● **TASK DIRECTIONS**: Beginning with the first line of the entries below, quote each line until you reach and include the line with "Screenshot is 820x1957.".

● **DATASET EXCERPTS**:
Content starts
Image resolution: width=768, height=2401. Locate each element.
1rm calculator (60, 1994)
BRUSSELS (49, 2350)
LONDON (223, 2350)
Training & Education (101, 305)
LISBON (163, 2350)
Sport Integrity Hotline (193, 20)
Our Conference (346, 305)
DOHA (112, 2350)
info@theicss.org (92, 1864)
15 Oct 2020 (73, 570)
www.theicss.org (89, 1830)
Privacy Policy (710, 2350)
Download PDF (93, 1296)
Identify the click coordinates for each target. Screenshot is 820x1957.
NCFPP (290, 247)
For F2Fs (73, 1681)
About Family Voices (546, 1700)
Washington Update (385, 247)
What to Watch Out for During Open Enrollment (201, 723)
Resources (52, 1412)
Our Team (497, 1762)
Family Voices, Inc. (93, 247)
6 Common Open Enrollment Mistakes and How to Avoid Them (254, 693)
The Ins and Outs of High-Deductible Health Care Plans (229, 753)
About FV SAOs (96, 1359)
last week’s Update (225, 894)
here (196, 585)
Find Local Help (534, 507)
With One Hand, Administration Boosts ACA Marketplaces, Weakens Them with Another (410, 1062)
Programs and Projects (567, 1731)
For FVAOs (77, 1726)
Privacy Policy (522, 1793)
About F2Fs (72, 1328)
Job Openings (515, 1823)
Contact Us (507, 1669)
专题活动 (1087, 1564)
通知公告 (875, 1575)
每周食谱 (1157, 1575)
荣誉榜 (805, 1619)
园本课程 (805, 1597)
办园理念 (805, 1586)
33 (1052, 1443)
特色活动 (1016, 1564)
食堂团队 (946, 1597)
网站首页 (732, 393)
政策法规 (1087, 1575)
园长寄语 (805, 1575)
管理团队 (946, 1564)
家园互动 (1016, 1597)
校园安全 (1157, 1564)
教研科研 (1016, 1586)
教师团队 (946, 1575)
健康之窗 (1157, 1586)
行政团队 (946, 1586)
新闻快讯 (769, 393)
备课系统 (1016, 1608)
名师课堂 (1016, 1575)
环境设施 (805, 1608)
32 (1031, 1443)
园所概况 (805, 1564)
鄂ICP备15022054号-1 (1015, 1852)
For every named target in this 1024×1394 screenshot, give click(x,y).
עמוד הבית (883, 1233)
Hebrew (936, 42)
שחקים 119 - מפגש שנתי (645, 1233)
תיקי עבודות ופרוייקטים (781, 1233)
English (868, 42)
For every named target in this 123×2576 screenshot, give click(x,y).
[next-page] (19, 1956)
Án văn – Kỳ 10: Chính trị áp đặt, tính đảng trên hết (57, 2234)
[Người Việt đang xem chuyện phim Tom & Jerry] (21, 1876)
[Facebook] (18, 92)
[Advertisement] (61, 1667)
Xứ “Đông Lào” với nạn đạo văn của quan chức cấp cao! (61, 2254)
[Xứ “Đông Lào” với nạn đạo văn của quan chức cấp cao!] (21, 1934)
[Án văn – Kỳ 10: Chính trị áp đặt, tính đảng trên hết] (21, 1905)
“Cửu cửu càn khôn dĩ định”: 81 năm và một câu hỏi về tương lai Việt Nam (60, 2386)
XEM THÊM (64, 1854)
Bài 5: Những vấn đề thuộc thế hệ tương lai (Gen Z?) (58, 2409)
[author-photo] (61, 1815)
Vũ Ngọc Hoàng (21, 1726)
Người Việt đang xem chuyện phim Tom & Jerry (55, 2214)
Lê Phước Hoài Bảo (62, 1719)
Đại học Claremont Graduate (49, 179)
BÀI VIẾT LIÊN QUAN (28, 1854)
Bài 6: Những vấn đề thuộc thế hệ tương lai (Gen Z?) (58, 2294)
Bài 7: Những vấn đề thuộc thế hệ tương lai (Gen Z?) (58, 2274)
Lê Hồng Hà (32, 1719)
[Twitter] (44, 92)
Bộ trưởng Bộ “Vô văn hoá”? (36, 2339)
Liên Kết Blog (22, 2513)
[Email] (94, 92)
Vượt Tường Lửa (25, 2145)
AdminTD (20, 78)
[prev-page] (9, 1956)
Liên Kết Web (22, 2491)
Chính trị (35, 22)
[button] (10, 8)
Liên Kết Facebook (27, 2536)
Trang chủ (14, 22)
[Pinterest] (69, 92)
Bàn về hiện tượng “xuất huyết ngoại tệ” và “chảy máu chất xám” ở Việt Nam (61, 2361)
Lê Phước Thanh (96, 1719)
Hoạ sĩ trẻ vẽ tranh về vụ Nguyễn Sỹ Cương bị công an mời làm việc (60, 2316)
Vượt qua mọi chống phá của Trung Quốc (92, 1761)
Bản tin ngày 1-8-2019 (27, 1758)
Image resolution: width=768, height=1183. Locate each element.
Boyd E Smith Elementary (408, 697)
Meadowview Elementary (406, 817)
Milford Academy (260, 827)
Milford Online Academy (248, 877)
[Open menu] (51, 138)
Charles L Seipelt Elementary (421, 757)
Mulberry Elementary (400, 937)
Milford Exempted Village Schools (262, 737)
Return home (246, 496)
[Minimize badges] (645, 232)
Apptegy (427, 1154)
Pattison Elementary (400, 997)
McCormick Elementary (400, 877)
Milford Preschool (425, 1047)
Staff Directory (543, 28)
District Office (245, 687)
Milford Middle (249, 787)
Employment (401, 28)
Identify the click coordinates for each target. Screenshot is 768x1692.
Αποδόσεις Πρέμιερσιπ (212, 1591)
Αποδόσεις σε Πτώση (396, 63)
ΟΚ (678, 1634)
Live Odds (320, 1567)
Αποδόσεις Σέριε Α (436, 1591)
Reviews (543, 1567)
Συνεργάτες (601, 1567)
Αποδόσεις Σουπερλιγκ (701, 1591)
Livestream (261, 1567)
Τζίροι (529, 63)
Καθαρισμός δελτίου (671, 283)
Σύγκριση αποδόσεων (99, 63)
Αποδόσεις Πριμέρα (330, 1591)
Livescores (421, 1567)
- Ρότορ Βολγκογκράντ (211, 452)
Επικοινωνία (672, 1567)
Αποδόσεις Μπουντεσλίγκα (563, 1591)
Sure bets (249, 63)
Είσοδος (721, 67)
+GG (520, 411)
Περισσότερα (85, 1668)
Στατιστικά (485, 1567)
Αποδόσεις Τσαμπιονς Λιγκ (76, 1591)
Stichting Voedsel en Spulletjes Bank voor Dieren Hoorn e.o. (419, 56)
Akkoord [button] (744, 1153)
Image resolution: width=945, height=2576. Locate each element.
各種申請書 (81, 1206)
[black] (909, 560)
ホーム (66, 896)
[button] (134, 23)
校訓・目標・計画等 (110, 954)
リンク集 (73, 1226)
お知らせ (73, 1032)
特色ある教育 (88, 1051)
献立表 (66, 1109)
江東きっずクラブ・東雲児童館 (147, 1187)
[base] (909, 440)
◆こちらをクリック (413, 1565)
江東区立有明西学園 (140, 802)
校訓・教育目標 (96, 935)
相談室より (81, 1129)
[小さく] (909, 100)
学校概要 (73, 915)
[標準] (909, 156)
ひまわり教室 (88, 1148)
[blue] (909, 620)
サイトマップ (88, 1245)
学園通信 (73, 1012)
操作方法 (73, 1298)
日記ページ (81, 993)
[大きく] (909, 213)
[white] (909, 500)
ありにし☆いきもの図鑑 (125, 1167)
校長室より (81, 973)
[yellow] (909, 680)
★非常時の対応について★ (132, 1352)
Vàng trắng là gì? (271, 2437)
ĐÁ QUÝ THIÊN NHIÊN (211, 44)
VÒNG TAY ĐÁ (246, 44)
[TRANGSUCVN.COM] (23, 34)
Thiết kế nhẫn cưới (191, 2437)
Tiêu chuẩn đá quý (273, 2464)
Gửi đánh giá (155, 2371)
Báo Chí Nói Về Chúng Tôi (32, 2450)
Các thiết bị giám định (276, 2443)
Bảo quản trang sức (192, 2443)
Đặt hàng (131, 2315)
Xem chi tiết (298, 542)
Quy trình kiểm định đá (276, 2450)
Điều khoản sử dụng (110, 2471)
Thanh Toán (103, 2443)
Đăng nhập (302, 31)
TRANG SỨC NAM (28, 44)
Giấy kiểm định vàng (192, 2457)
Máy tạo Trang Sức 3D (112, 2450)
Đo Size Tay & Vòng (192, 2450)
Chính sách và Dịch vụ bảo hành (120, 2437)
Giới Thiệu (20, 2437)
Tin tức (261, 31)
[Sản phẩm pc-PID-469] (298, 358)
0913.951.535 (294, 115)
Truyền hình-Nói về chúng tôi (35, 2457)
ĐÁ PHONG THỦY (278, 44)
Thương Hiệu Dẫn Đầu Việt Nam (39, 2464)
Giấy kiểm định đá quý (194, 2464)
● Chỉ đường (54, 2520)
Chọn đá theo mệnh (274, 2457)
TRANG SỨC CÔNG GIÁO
Content ends
● **RESULT FOR THIS TASK**:
Image resolution: width=768, height=2401. Locate each element.
1rm calculator (60, 1994)
BRUSSELS (49, 2350)
LONDON (223, 2350)
Training & Education (101, 305)
LISBON (163, 2350)
Sport Integrity Hotline (193, 20)
Our Conference (346, 305)
DOHA (112, 2350)
info@theicss.org (92, 1864)
15 Oct 2020 (73, 570)
www.theicss.org (89, 1830)
Privacy Policy (710, 2350)
Download PDF (93, 1296)
Identify the click coordinates for each target. Screenshot is 820x1957.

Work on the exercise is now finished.